• Texte fourni:
════════

Les guerres humanitaires sont légitimées par les grands principes qu’elles sont censées défendre, même si les idéaux proclamés cachent des intérêts pétroliers ou les visées géopolitiques d’une hyperpuissance. Le mal, en revanche, vient des nations qui ont la possibilité d’entraver la libre circulation des capitaux, des marchandises et des migrants par leurs frontières, leur souveraineté qui les autorise à édicter des réglementations visant à protéger des intérêts nationaux, donc discriminatoires (horresco referens), menaçant la paix mondiale, enfin, par leurs armées belliqueuses et belligènes.

════════

Relevez, dans le texte fourni ci-dessus, tout ce dont les nations peuvent entraver la libre circulation.

• Données recueillies:
════════

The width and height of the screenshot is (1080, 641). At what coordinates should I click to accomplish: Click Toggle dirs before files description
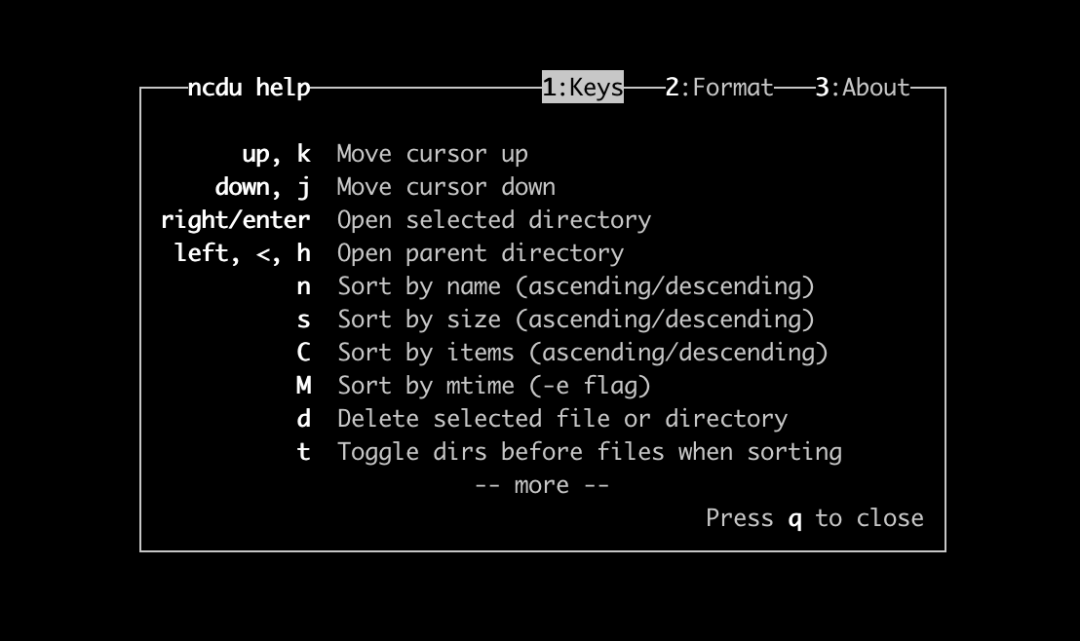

════════

• Réponse complète:
Les capitaux, les marchandises et les migrants.